Grandmother of slain teen says she repeatedly called the state child abuse hotline
By Michelle Cole, The Oregonian
December 10, 2009, 10:10PM
The step-grandmother of a 16-year-old Eugene girl who police say was abused and tortured before her death on Wednesday says she repeatedly called a state child abuse hotline, trying to get someone to check on the teenager.
According to court documents, Jeanette Maples’ death “came in the course of, or as a result of intentional maiming and torture.” Her mother, Angela McAnulty, 41, and stepfather, Richard McAnulty, 40, appeared in court Thursday to face aggravated murder charges.
Thursday afternoon, Dr. Bruce Goldberg, director of the Oregon Department of Human Services, ordered an internal investigation into caseworkers’ contact with the family.

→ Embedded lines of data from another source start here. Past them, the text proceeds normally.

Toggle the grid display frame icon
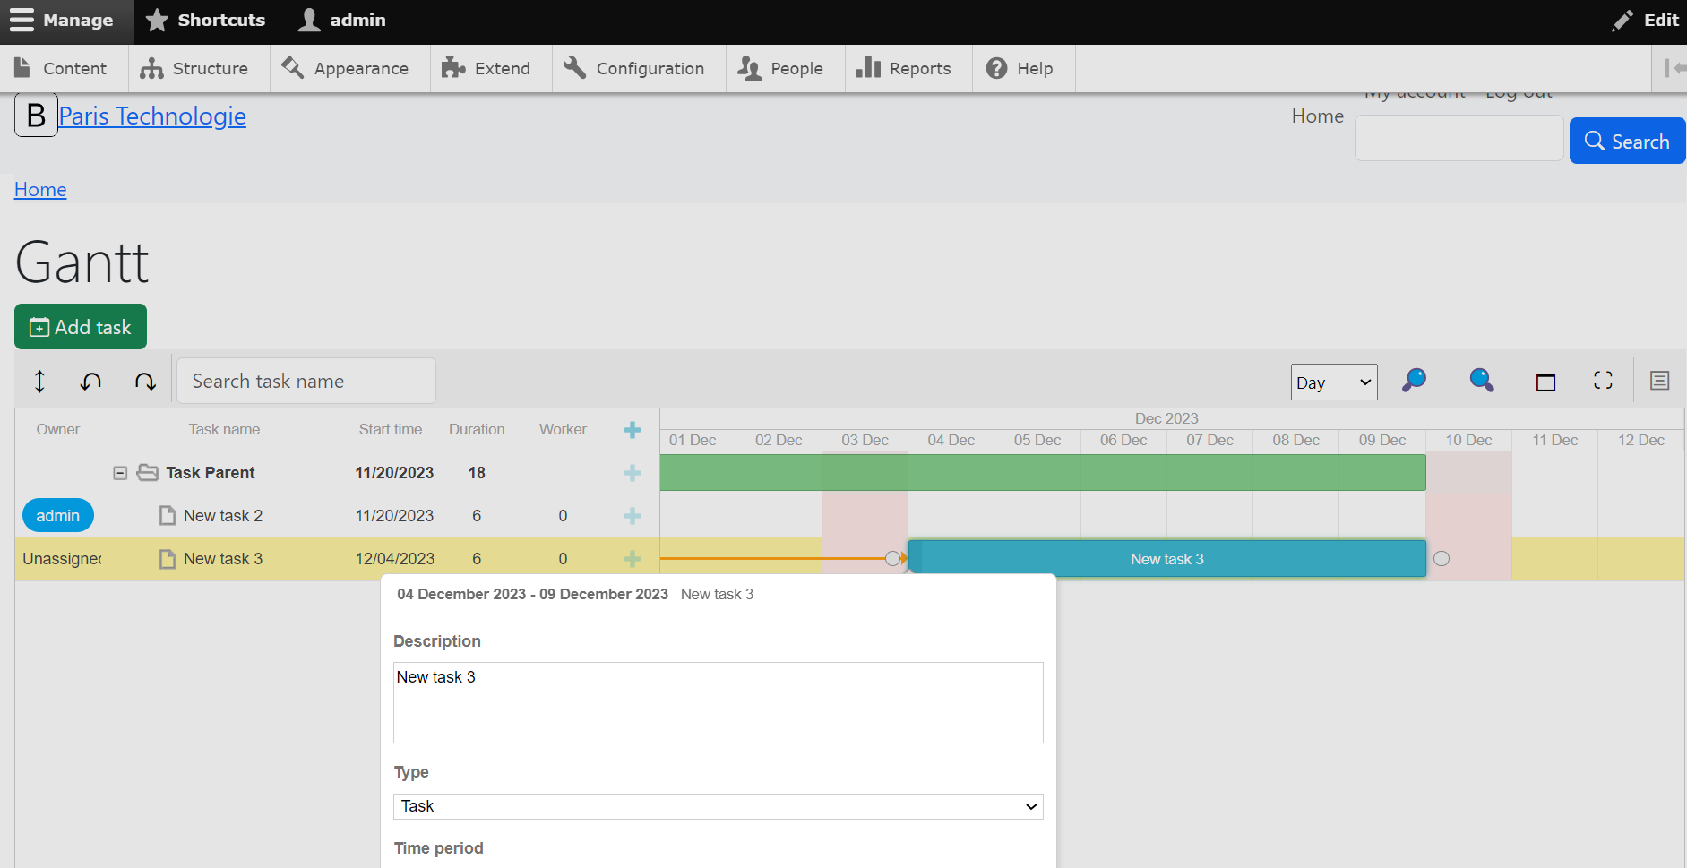The image size is (1687, 868). click(x=1545, y=381)
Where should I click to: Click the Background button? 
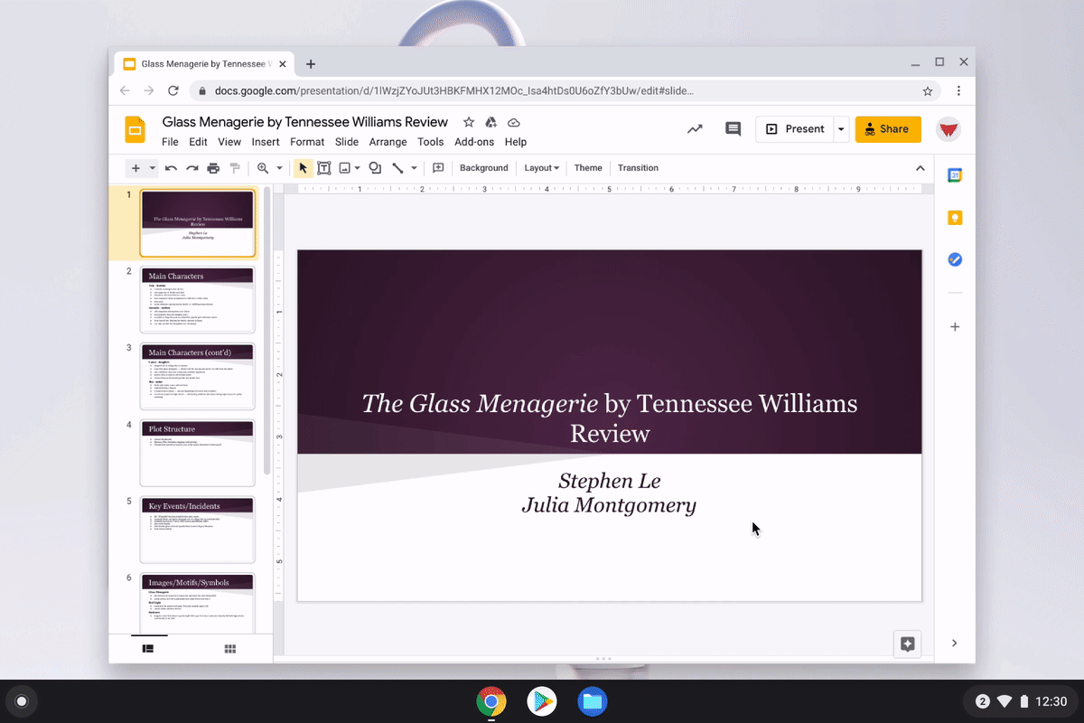(x=483, y=168)
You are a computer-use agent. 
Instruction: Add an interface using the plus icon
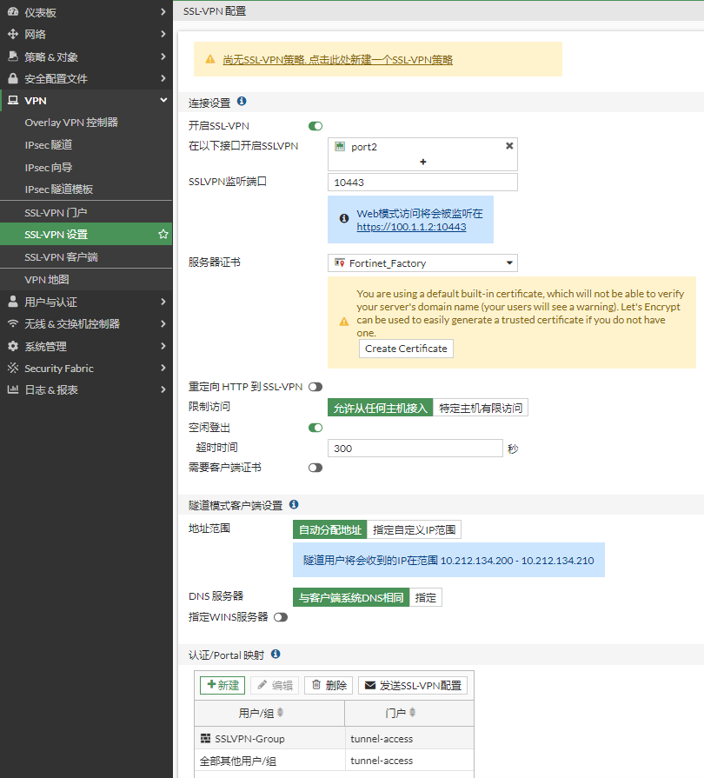click(423, 162)
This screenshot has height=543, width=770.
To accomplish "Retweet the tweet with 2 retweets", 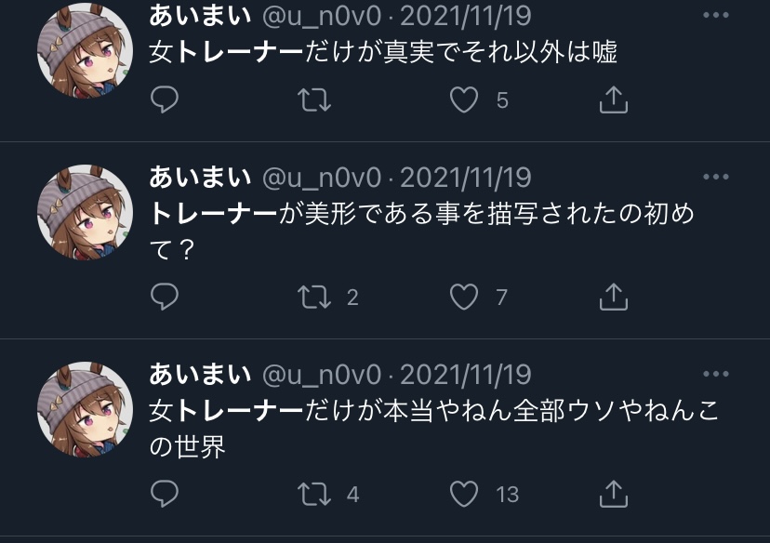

Lynn McAnulty, Richard’s mother, was technically Maples’ step-grandmother but said “we took her in as if she was our own.”
Several months ago, McAnulty said she became concerned about the teenager. Maples had a split and swollen lip, she said. “And it looked like somebody had taken a fist and yanked her hair.”
She asked about the girl’s swollen lip. ” ‘Fallen down’ is what they told me,” she said.
Urged by a friend, McAnulty said she called the state child abuse hotline. She said she made several calls, each time making anonymous reports. She was uncertain when she started making the calls but it was several months ago.
She didn’t give her name, McAnulty said, “because I didn’t want to lose contact with my grandchildren.”
McAnulty lives in Walterville, on the McKenzie Highway six miles east of Springfield.
In terrible hindsight, McAnulty said she should have called police. But she just wanted someone to check on the girl and she thought child welfare officials would do that.
Gene Evans, a Human Services spokesman, could not provide any details on the child abuse hotline calls.
One of the purposes of the investigation is to find out what happened, he said.
Whenever a child known to state child welfare officials dies or is seriously injured, Oregon law requires the Department of Human Services to convene a critical incident response team to comb through the agency’s files and contacts with the family.
Such reviews are somewhat unusual. The death or injury of a child has triggered 24 similar reviews since Gov. Ted Kulongoski called for more scrutiny and accountability of the child welfare system in 2004.
Detectives worked through the night Wednesday and Thursday afternoon to determine what happened to Maples.
The Lane County district attorney and medical examiner are working on the case. A cause of death has not been released.
Two younger children in the home were taken into protective custody.
A Lane County Sheriff official said the girl was taken by ambulance from her home in the 150 block of Howard Avenue at 8 p.m. Wednesday.
A caller to 9-1-1 told dispatchers that a person there was not breathing. Maples was pronounced dead at the hospital a short time later.
Staff writer Stuart Tomlinson also contributed to this report.